Visualizing and Learning the Structure in Data
What are the location and severity patterns of earthquakes off Fiji? What characteristics of the purchases you make on Amazon determine what products they recommend? Can we predict the presence of roads and infrastructure from images of the earth's surface? Which words should be flagged in emails as indicating spam? Or in Internet chatter indicating potential acts of terror? Is divorce contagious among friends? What about obesity? What grocery store items tend to be purchased together? Beer and diapers?

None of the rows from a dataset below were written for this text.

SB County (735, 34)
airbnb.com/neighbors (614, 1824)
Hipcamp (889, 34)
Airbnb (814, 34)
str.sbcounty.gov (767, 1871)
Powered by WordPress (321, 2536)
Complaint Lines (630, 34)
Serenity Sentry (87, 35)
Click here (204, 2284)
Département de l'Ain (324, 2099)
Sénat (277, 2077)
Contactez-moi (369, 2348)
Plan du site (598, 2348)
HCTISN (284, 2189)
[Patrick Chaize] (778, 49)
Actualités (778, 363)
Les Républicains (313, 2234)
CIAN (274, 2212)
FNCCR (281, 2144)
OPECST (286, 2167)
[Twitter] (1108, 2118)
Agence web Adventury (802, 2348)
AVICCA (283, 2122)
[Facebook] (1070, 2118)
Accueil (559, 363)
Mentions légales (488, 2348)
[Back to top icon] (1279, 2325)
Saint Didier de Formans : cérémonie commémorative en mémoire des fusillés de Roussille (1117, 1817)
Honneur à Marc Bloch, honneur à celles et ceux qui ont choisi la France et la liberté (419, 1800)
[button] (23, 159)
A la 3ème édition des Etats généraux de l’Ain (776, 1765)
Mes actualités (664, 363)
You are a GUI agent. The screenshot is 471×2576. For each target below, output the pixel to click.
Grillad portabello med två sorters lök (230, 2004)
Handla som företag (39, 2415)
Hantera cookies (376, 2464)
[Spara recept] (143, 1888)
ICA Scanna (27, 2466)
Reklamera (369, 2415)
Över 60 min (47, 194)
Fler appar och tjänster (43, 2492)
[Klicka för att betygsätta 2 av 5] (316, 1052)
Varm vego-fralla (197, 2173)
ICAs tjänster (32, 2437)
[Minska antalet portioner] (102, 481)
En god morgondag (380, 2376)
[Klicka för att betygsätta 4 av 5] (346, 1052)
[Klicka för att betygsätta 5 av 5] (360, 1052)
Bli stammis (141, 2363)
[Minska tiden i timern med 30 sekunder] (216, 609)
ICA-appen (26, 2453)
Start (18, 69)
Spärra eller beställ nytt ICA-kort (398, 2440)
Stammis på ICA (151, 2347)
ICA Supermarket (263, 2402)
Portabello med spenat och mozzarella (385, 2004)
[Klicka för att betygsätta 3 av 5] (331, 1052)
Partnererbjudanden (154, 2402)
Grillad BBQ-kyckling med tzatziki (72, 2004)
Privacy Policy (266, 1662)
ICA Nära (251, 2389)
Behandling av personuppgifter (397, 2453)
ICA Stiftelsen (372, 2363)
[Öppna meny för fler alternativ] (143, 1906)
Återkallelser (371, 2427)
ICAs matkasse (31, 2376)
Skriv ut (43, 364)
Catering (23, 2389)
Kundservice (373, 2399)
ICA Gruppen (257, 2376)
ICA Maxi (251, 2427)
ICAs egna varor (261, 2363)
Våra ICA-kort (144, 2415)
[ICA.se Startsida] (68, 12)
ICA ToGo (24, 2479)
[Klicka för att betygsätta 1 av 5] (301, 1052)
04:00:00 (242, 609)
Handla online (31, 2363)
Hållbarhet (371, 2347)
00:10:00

All of these questions can be answered by discerning, visualizing, and learning the structure in data. While data sets used to be limited in size by the cost of their collection, today's data analytics problems are large, complicated, and messy. Mistakes in data entry and odd anomalies can derail analyses if not identified and addressed. Often the real information in the data or "signal" is hidden in all the background noise. Statistical learning methods are designed to learn, extract, and model the important information and features in a data set. These methods should always be coupled with appropriate graphical displays of the quantitative information. This course will serve to introduce the student to both the most common forms of graphical displays (and their uses and misuses) and different supervised and unsupervised learning techniques (i.e. "learning with and without labels") focusing on clustering and classification methodology. Students will also engage in projects using both graphical methods and learning models to understand data from real, interdisciplinary research problems.
Topics and Objectives
Our primary goal is to provide a background in the variety of available visualization approaches as a jumping off point for statistical learning algorithms, both supervised and unsupervised. Students will not be expected to become experts in the areas but rather gain exposure to the right kinds of questions to ask and a sense of where to start looking for the answers.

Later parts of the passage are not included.